The canonical, beta-catenin-dependent Wnt pathway is a crucial player in the early events of Xenopus development. Dorsal axis formation and mesoderm patterning are accepted effects of this pathway, but the regulation of expression of genes involved in mesoderm specification is not. This conclusion is based largely on the inability of the Wnt pathway to induce mesoderm in animal cap explants. Using injections of inhibitors of canonical Wnt signaling, we demonstrate that expression of the general mesodermal marker Brachyury (Xbra) requires a zygotic, ligand-dependent Wnt activity throughout the marginal zone. Analysis of the Xbra promoter reveals that putative TCF-binding sites mediate Wnt activation, the first sites in this well-studied promoter to which an activation role can be ascribed. However, established mesoderm inducers like eFGF and activin can bypass the Wnt requirement for Xbra expression. Another mesoderm promoting factor, VegT, activates Xbra in a Wnt-dependent manner.

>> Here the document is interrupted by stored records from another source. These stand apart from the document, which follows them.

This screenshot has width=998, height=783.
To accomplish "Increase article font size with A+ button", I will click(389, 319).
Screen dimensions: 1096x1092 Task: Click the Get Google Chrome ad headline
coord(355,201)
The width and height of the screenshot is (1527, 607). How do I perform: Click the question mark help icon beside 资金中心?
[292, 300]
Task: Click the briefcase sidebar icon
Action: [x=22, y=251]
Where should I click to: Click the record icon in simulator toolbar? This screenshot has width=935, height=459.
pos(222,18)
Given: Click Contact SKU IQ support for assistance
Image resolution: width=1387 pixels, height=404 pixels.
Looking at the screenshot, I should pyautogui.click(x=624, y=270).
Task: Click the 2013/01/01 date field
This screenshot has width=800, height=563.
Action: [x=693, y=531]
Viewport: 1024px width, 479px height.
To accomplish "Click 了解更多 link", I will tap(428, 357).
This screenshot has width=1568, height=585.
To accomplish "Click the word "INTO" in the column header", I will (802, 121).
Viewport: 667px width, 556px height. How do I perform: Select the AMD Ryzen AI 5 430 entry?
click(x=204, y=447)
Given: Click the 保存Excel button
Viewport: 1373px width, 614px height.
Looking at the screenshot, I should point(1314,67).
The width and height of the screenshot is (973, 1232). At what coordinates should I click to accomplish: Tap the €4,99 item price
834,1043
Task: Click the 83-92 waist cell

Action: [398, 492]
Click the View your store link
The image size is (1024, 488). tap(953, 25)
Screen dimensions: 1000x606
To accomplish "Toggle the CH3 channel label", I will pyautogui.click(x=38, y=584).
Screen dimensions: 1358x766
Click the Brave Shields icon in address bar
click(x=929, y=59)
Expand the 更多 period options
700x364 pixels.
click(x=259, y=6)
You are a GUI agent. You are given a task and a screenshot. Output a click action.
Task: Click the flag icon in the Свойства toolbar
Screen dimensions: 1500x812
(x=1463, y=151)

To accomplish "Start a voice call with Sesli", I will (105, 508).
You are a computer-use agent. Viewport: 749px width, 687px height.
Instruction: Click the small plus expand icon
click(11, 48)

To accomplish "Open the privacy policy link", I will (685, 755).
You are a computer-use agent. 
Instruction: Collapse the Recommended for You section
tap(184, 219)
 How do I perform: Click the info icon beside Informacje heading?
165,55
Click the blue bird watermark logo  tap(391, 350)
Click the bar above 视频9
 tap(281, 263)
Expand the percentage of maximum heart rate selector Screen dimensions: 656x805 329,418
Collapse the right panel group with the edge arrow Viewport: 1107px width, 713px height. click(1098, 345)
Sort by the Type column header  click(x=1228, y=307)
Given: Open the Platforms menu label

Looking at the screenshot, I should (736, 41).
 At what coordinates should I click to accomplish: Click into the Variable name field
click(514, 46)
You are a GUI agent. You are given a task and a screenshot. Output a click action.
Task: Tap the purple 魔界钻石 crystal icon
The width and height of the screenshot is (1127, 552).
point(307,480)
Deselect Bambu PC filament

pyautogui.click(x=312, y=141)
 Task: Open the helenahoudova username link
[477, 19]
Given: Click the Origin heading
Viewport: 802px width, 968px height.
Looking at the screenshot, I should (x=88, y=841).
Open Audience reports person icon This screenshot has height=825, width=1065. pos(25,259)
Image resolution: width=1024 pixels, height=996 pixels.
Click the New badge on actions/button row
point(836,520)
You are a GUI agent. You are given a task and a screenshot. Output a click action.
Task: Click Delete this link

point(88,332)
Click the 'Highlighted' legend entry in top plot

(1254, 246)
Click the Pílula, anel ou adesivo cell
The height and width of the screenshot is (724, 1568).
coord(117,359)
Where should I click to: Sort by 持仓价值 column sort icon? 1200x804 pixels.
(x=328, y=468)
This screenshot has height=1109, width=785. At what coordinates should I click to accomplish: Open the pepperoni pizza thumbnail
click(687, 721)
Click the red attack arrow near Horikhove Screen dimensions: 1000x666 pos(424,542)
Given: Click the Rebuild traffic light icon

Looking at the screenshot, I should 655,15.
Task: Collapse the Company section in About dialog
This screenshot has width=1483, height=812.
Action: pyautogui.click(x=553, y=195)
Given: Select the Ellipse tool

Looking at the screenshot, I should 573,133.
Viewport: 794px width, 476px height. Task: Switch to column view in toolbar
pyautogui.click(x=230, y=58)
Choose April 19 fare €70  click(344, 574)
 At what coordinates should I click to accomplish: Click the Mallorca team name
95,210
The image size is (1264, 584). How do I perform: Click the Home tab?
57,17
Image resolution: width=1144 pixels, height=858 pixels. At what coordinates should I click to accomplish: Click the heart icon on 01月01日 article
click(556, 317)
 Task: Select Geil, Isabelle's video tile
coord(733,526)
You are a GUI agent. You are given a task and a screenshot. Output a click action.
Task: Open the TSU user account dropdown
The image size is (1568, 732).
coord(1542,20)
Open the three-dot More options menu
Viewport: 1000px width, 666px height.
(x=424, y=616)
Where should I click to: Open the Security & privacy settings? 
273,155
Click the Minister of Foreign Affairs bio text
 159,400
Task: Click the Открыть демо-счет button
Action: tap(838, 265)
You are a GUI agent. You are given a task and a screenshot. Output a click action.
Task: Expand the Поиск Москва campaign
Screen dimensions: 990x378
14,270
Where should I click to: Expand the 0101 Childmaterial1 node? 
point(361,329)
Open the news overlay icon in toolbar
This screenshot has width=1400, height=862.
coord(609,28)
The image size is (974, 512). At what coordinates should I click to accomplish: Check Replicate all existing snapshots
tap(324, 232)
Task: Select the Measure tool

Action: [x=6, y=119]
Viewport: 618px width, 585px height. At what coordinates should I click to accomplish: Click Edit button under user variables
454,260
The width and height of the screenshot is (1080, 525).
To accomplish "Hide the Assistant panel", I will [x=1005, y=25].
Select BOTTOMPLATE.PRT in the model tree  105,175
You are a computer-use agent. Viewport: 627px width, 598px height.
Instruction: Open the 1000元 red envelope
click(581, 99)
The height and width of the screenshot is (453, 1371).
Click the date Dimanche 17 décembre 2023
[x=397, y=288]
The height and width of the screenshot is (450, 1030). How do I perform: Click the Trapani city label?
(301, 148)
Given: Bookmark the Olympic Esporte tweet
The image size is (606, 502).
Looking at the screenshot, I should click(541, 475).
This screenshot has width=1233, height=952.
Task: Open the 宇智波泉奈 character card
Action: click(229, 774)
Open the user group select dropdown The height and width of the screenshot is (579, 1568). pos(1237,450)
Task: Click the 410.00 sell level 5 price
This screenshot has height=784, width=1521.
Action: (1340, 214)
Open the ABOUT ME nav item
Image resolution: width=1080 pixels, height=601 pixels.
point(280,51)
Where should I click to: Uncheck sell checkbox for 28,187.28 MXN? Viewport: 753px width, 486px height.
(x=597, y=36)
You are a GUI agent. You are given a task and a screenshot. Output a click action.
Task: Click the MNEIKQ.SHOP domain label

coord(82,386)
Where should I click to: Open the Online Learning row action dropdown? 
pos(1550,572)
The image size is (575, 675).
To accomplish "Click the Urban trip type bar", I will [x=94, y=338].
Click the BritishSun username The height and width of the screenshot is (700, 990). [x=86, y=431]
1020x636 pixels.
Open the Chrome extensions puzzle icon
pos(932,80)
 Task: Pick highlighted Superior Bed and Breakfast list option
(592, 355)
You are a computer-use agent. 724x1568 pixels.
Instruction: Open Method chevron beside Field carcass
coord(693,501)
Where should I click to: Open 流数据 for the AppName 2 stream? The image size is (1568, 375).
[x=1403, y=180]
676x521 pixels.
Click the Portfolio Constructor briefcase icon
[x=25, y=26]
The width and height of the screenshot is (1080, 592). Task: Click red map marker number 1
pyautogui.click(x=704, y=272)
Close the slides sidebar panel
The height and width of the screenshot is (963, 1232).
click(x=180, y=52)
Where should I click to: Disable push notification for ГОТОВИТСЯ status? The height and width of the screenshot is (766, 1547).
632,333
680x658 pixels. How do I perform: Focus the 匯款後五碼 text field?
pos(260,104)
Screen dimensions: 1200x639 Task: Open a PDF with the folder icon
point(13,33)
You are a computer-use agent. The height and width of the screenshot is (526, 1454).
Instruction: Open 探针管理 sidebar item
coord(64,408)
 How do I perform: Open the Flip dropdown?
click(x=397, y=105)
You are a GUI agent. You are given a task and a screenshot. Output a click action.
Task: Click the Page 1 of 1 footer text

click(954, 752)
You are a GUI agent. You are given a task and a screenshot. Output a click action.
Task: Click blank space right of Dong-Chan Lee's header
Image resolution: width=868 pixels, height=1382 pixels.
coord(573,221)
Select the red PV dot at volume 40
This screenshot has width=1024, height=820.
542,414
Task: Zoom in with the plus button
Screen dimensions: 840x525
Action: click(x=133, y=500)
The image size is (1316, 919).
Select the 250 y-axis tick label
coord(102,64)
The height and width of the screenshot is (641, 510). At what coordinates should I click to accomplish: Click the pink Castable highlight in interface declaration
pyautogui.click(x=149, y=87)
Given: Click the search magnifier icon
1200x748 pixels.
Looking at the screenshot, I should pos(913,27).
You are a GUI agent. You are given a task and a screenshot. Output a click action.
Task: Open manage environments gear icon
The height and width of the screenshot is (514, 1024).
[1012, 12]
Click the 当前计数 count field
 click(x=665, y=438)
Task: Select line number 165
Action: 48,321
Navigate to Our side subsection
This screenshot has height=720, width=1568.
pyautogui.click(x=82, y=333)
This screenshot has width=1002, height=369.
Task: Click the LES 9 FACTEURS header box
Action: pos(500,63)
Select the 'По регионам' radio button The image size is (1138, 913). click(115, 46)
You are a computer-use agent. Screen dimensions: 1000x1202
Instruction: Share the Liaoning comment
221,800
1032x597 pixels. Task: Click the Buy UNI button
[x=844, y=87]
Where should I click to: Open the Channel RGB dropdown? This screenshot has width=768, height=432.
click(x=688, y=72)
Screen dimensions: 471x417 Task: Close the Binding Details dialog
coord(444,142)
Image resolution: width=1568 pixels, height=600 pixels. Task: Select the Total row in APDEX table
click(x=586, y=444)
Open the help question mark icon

We also show that the activin/nodal signaling is necessary for ectopic Xbra induction by the Wnt pathway, but not by VegT. Our data significantly change the understanding of Brachyury regulation in Xenopus, implying the existence of an unknown zygotic Wnt ligand in Spemann's organizer. Since Brachyury is considered to have a major role in mesoderm formation, it is possible that Wnts might play a role in mesoderm specification, in addition to patterning.